Segment Start: INFORMATION GIVEN

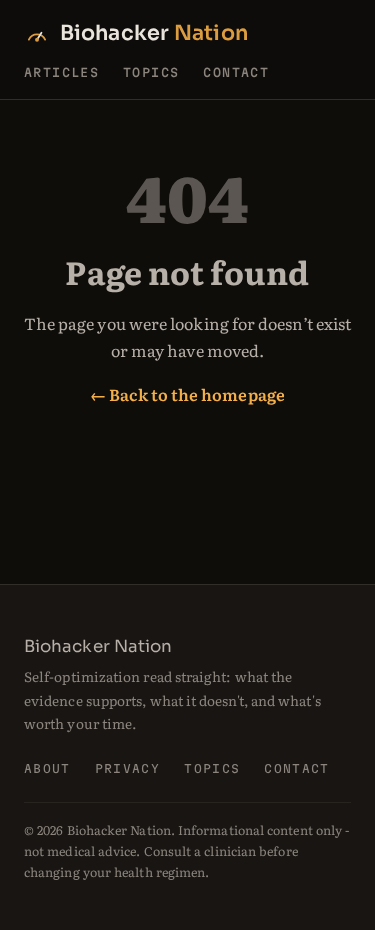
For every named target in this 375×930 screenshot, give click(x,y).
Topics (151, 72)
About (47, 768)
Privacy (127, 768)
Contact (236, 72)
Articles (61, 72)
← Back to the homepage (187, 394)
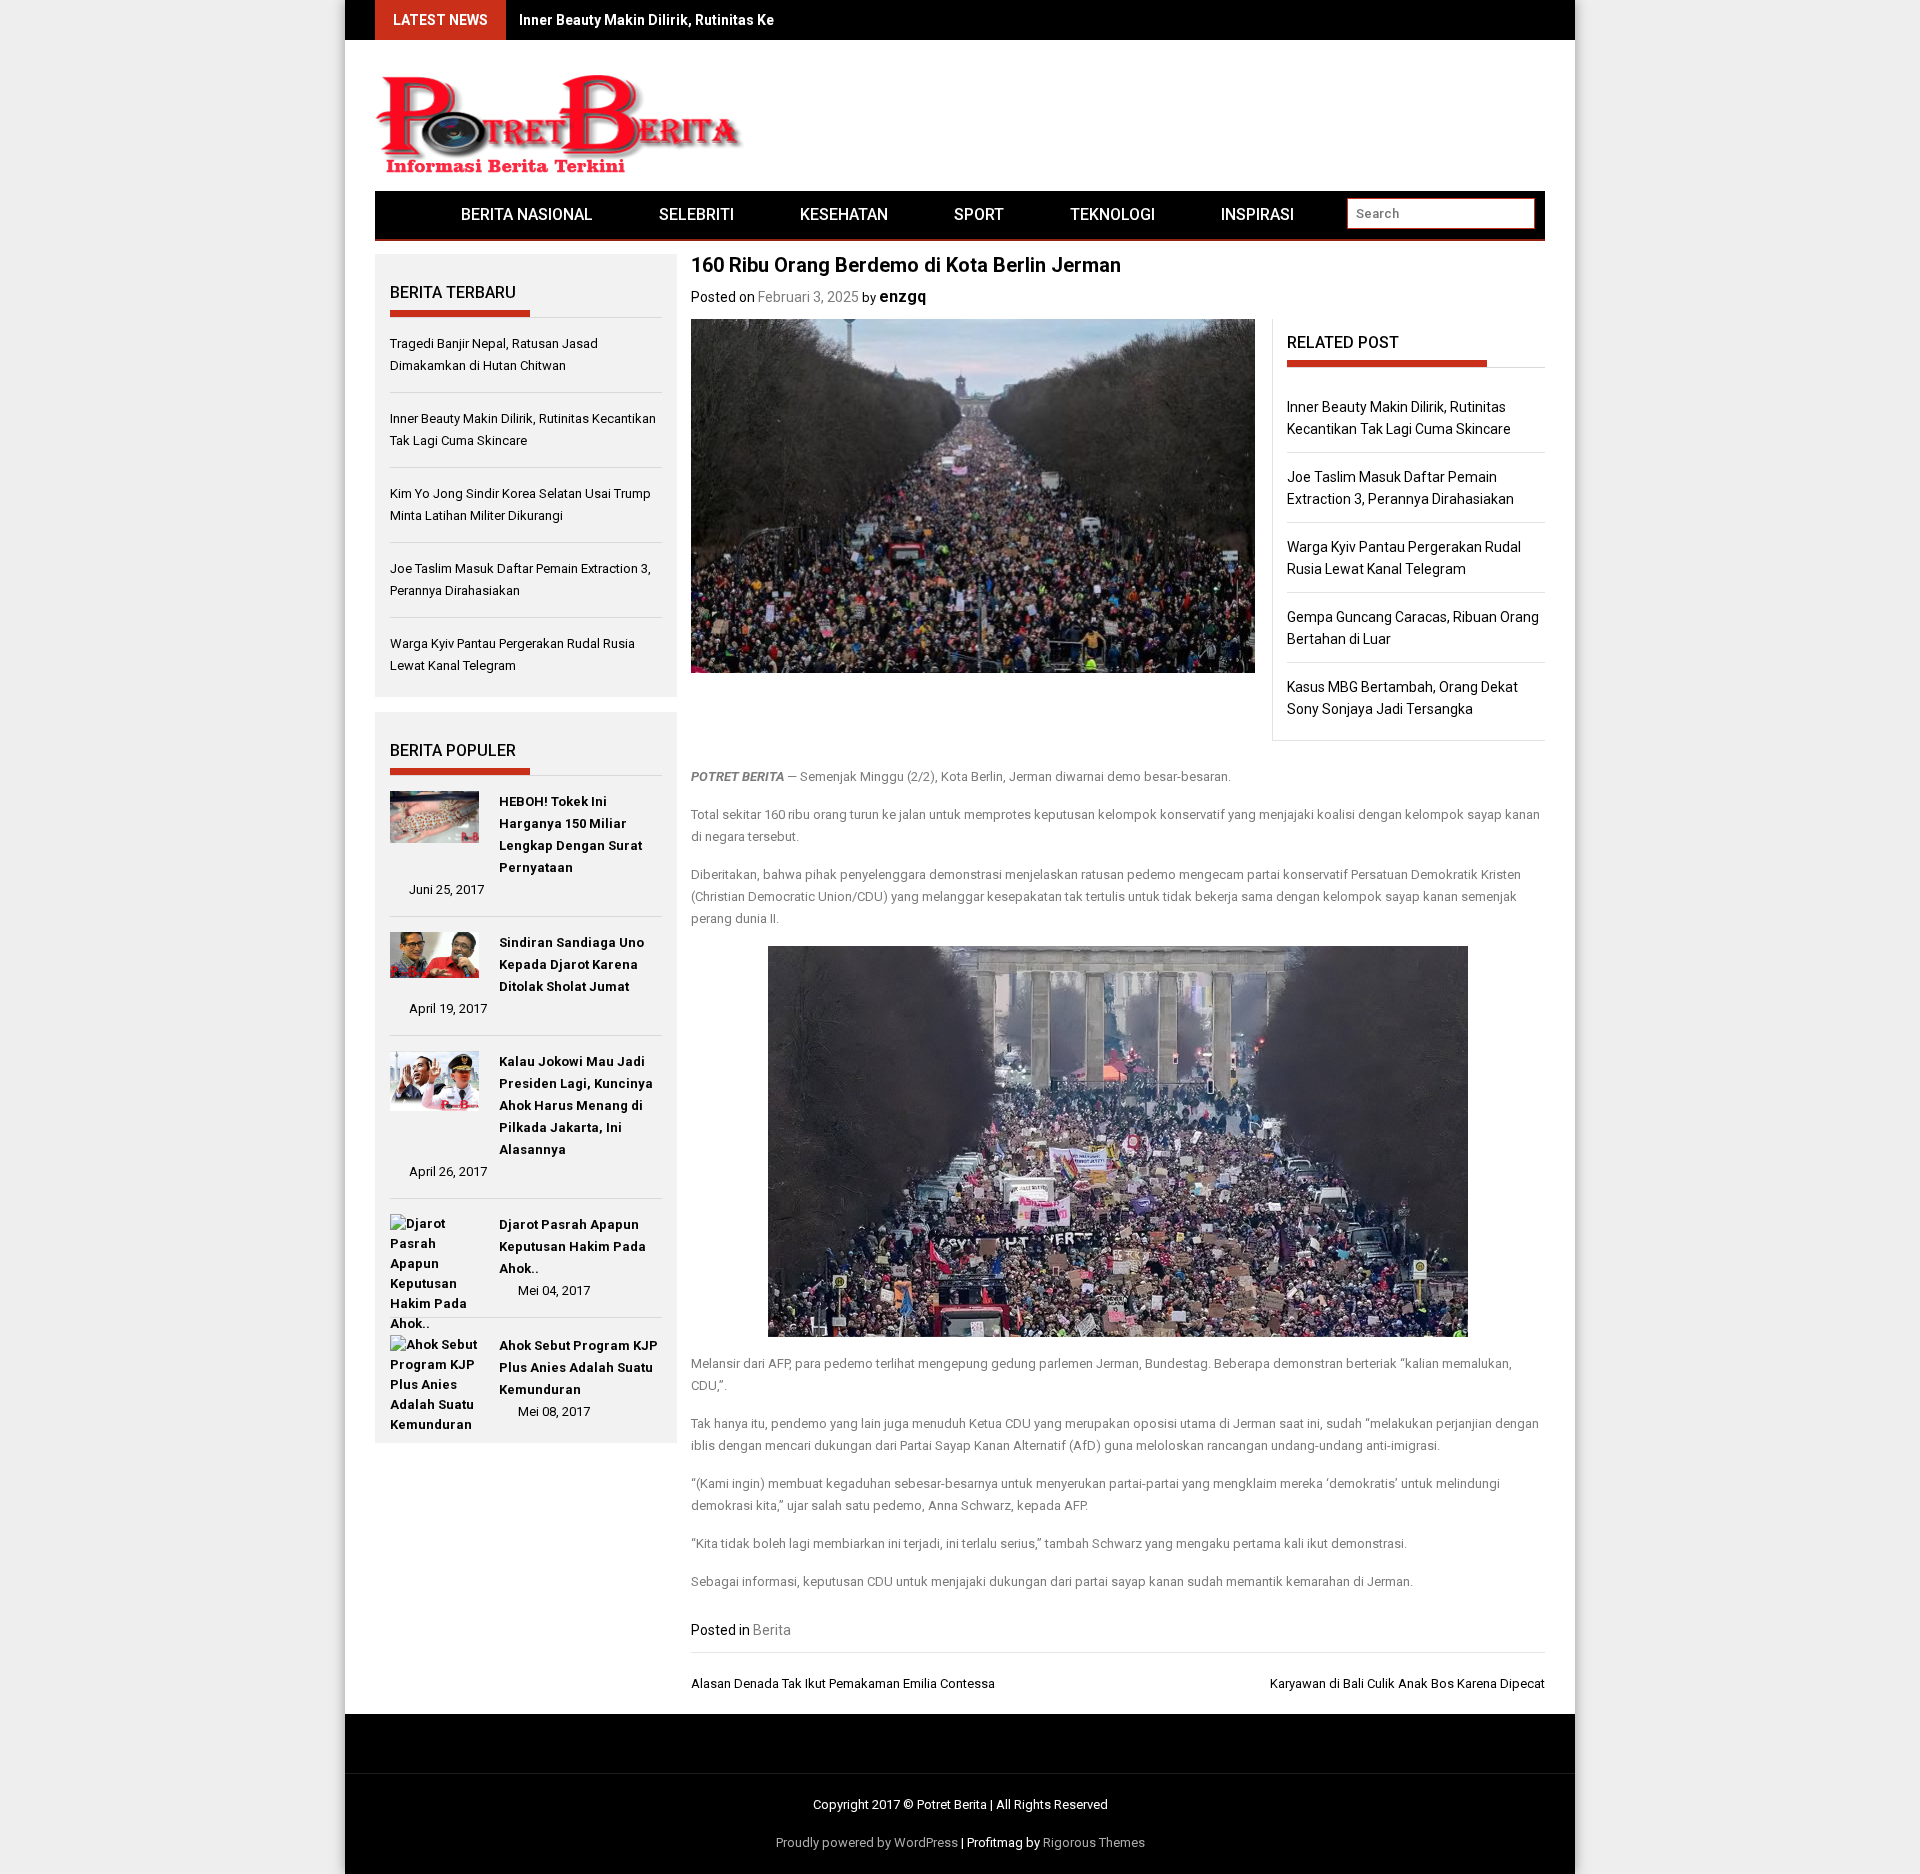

Segment End: INFORMATION GIVEN

* _THE TASK_
Keep the pictures out while you retype all of the data above exactly as it appears.

* _RESPONSE TO THE TASK_
For every named target in this 375×930 screenshot, give click(x,y).
Topics (151, 72)
About (47, 768)
Privacy (127, 768)
Contact (236, 72)
Articles (61, 72)
← Back to the homepage (187, 394)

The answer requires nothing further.